What do you write as the very first post on the first day of your new job as a full-time writer? I have no idea.
Ever since I can remember I have wanted to be a writer. And now that I actually carry that title it doesn’t fully seem legitimate.
C.S. Lewis, Jane Austen, Robert Louis Stevenson, Ernest Hemingway — *they* were writers. I, on the other hand, feel like just a guy who writes. Of course a guy who writes is, by definition, a writer. But where the aforementioned greats were ones who had such a wonderful command of words, I on the other hand always feel like I’m guessing.
Alas, Clive, Jane, Robert, and Ernest are no longer with us to answer the question *when you wrote, did you feel in control or were you just guessing?*
But if you ponder it for a moment, you can’t help but think that maybe they were shooting in the dark, too. And when you think of it like that, well then, you start to realize that perhaps it’s not so much about being a Good Writer as it is about being a Passionate Writer.
Writing should be about standing behind your work and truly caring about what it is you have to say. If you happen to be good with words then congratulations. Dispassionate beautiful prose, however, is still dispassionate. Or, as Anatole France put it, “a tale without love is like beef without mustard: insipid.”
Emotion, honesty, truth, passion. These are the backbones of writing. And these are the very things that can be the hardest to put into our writing. I often find myself caring more about *how* I say things than *what* I am saying. The how and the what are certainly important, but not equally so.

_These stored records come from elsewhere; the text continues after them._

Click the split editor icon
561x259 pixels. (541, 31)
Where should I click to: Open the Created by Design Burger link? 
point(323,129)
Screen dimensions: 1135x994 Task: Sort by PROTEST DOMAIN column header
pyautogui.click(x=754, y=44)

I can get more concerned about using too many semicolons than I do about putting my heart into every sentence. Because I can’t get criticized over a semicolon. Well I can, but so what, right? There are rules and guidelines for style that I can refer to in order to justify or correct my semicolon usage.

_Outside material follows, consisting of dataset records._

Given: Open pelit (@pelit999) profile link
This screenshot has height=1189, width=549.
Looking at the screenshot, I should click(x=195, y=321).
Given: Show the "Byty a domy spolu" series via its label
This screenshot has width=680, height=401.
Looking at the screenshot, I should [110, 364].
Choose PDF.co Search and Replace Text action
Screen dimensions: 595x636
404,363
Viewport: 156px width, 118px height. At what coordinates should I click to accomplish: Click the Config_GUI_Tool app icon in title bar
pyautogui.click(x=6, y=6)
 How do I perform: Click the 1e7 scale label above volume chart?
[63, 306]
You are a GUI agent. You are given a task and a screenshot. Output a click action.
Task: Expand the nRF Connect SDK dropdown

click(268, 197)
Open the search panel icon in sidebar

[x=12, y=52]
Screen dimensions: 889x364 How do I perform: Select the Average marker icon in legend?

But when we put our heart into something and get criticized for it, that hurts. And so, in a way, we shy back a bit and we put just enough of ourselves into our writing to give it a hint of breath and no more. Or we shy away from emotion altogether and focus solely on other factors to make our writing garner attention.
Passion and emotion have always been my motivation for writing. I am a passionate person — we *all* are — and writing is one of the ways I’ve found to express those emotions. I’d like to get better at it, and slowly I am learning a little bit more every day.
And then there are the moments when words utterly fail me. Such as now, when I try to express the gratitude and excitement and nervousness I feel as I begin this new journey of writing full time. This is something I never saw coming that morning in Colorado over six years ago when I started that Blogspot account and wrote that first blog post talking about my vacation.
Today, as I write this, I’m sitting in the same place I usually sit when I write an article for shawnblanc.net: my office. Writing this article feels no different than the hundreds of other articles I’ve written over the years. But now, in this moment, the expectations are greater…
There are my own expectations of what will I publish today? What will come tomorrow and the next day and the next day? These are not just expectations of what the site itself looks like and what gets published to it, but also how I spend my time on the back end. A few thousand words published to the site can represent dozens of hours of work.
Secondly are the expectations of the readers and the members. Now that my full-time job is to publish this website, what does that mean to *you?* Only you know. I have tried not to think about it too much, but that is easier said than done. For years I’ve always tried to keep just a couple people in mind when writing here. But now that the economic success of this site hinges in no small part on the continued growth of a strong membership base, there is that sudden pressure to write for all of you at once.
You and I both know that is not a recipe for success. My goal is to simply keep on doing what I have been doing for the past four years. I have no plans to reboot this site, change its focus, or change what I’ve been doing so far that got me to this point. Though the pressures and expectations are new and different I am intent on staying steady.
The only thing that has drastically changed is that I now have many more hours in the week to devote to publishing this site. Which means the only difference you should notice is an increase in consistency and quality. I have many ideas that I am looking forward to starting on over the next few weeks and months, and I am very much looking forward to iterating, improving, and generally upping the overall awesomeness of this site.